▶ WORK REQUEST
The records below are to be reproduced word for word.

[Start of Attachment]

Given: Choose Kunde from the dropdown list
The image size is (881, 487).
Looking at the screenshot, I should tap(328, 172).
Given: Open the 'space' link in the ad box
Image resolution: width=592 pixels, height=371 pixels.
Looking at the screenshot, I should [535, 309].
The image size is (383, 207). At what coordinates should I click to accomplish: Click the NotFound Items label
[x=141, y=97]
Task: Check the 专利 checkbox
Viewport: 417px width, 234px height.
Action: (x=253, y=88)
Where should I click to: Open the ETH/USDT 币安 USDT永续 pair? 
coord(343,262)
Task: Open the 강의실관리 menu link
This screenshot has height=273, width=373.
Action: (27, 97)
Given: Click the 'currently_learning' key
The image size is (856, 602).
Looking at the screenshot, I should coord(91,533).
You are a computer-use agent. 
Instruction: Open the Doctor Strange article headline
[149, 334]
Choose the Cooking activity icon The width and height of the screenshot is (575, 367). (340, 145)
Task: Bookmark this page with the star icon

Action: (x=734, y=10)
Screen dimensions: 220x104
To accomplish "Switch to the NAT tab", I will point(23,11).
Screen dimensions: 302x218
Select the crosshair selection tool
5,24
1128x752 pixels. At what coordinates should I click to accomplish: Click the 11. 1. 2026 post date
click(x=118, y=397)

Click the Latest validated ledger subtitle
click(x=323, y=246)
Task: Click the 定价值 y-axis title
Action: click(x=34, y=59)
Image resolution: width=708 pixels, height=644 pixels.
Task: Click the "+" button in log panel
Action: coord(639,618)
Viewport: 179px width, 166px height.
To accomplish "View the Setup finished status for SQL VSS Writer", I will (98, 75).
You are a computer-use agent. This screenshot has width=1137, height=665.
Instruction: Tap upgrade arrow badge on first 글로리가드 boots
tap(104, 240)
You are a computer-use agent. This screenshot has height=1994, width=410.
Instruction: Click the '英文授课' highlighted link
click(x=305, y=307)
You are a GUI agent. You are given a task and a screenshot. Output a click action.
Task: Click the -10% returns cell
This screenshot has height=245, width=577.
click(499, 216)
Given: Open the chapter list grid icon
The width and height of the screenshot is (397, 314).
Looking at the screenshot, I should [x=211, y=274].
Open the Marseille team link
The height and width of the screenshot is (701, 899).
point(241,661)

[End of Attachment]

▶ YOUR SOLUTION
Given: Choose Kunde from the dropdown list
The image size is (881, 487).
Looking at the screenshot, I should tap(328, 172).
Given: Open the 'space' link in the ad box
Image resolution: width=592 pixels, height=371 pixels.
Looking at the screenshot, I should [535, 309].
The image size is (383, 207). At what coordinates should I click to accomplish: Click the NotFound Items label
[x=141, y=97]
Task: Check the 专利 checkbox
Viewport: 417px width, 234px height.
Action: (x=253, y=88)
Where should I click to: Open the ETH/USDT 币安 USDT永续 pair? 
coord(343,262)
Task: Open the 강의실관리 menu link
This screenshot has height=273, width=373.
Action: (27, 97)
Given: Click the 'currently_learning' key
The image size is (856, 602).
Looking at the screenshot, I should coord(91,533).
You are a computer-use agent. 
Instruction: Open the Doctor Strange article headline
[149, 334]
Choose the Cooking activity icon The width and height of the screenshot is (575, 367). (340, 145)
Task: Bookmark this page with the star icon

Action: (x=734, y=10)
Screen dimensions: 220x104
To accomplish "Switch to the NAT tab", I will point(23,11).
Screen dimensions: 302x218
Select the crosshair selection tool
5,24
1128x752 pixels. At what coordinates should I click to accomplish: Click the 11. 1. 2026 post date
click(x=118, y=397)

Click the Latest validated ledger subtitle
click(x=323, y=246)
Task: Click the 定价值 y-axis title
Action: click(x=34, y=59)
Image resolution: width=708 pixels, height=644 pixels.
Task: Click the "+" button in log panel
Action: coord(639,618)
Viewport: 179px width, 166px height.
To accomplish "View the Setup finished status for SQL VSS Writer", I will (98, 75).
You are a computer-use agent. This screenshot has width=1137, height=665.
Instruction: Tap upgrade arrow badge on first 글로리가드 boots
tap(104, 240)
You are a computer-use agent. This screenshot has height=1994, width=410.
Instruction: Click the '英文授课' highlighted link
click(x=305, y=307)
You are a GUI agent. You are given a task and a screenshot. Output a click action.
Task: Click the -10% returns cell
This screenshot has height=245, width=577.
click(499, 216)
Given: Open the chapter list grid icon
The width and height of the screenshot is (397, 314).
Looking at the screenshot, I should [x=211, y=274].
Open the Marseille team link
The height and width of the screenshot is (701, 899).
point(241,661)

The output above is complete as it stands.